Ah, poor Francesca, ’tis not such
as thou
That up the stony steeps of
heaven climb;
Take thou thy heaven with thy Paolo now—
Sweet saint of sin, saint
of a deathless rhyme,
Song shall defend thee at
the bar of Time,
Dante shall set thy fair young glowing
face
On the dark background of
his theme sublime,
And Thou and He in your superb disgrace
Still on that golden wind of passion shall embrace.
* * * * *
So love this twain, but whither have they
passed?
Ah me, that dark must always
follow day,
That Love’s last kiss is surely
kissed at last,
Howe’er so wildly the
poor lips may pray:
Merciful God, is there no
other way?
And pen, O must thou of the ending write,
The hour Lanciotto found them
where they lay,
Folded together, weary with delight,
Within the sumptuous petals of the rose of night.

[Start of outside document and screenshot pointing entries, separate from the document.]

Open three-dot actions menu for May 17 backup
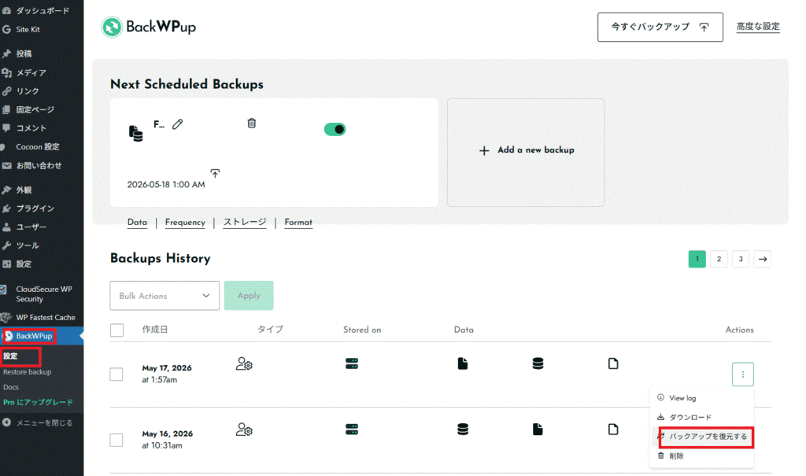click(x=743, y=375)
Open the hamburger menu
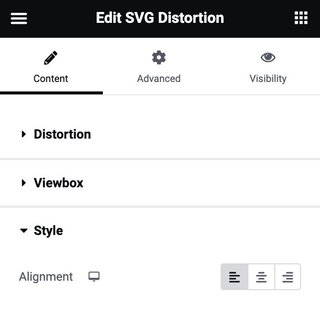 [x=19, y=18]
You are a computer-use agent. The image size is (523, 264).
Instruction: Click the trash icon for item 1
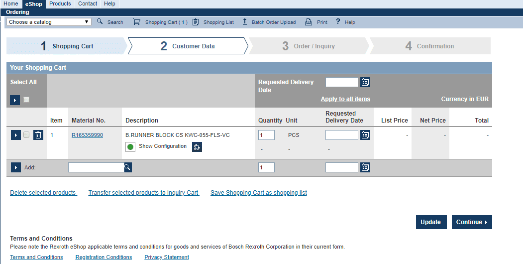point(38,135)
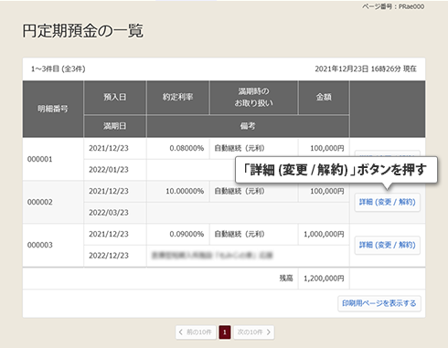Click the left chevron pagination arrow

click(x=181, y=332)
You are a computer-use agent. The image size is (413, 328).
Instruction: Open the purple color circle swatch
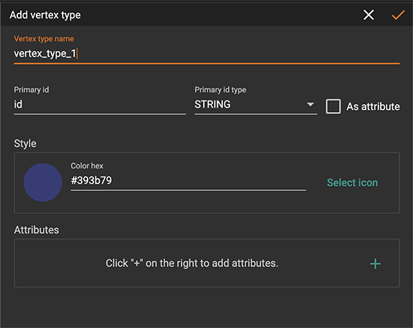click(x=43, y=182)
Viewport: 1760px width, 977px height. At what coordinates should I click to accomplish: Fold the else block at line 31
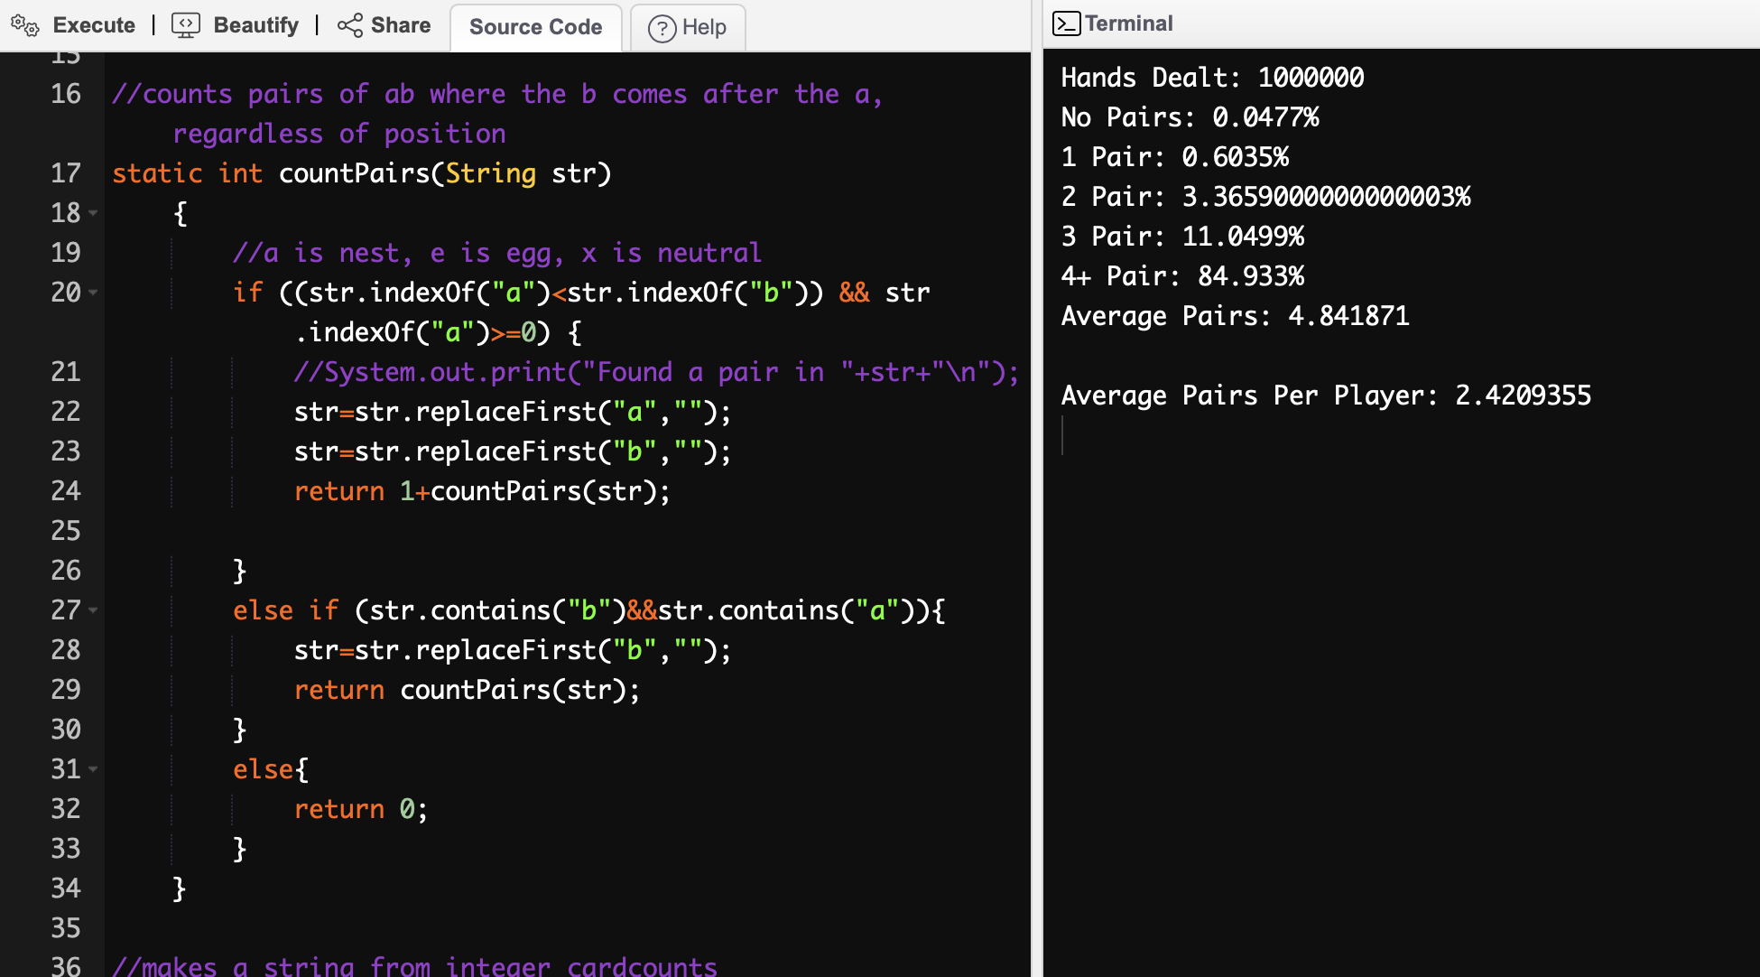(x=93, y=769)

Yea, for Lanciotto found them: many
an hour
Ere their dear joy had run
its doomed date,
Had they, in silken nook and blossomed
bower,
All unsuspect the blessed
apple ate,
Who now must grind its core
predestinate.
Kiss, kiss, poor losing lovers, nor deny
One little tremor of its bliss,
for Fate
Cometh upon you, and the dark is nigh
Where all, unkissed, unkissing, learn at length to
lie.
Bent on some journey of the state’s
concern
They deemed him, and indeed
he rode thereon
But questioned Paolo—’What
if he return!’
’Nay, love, indeed he
is securely gone
As thou art surely here, beloved
one,
He went ere sundown, and our moon is here—
A fear, love, in this heart
that yet knew none!’
How could he fright that little velvet
ear
With last night’s dream and all its ghostly
fear!
So did he yield him to her eager breast,
And half forgot, but could
not quite forget,
No sweetest kiss could put that fear to
rest,
And all its haggard vision
chilled him yet;
Their warder moon in nameless
trouble set,
There seemed a traitor echo in the place,
A moaning wind that moaned
for lovers met,
And once above her head’s deep sunk
embrace
He saw—Death at the window with his yellow
face.
Had that same dream caught old Lanciotto’s
reins,
Bent in a weary huddle on
his steed,
In darkling haste along the blindfold
lanes,
Making a clattering halt in
all that speed:—
‘Fool! fool!’
he cried, ’O dotard fool, indeed,
So ho! they wanton while the old man rides,’
And on the night flashed pictures
of the deed.
’Come!’—and he
dug his charger’s panting sides,
And all the homeward dark tore by in roaring tides.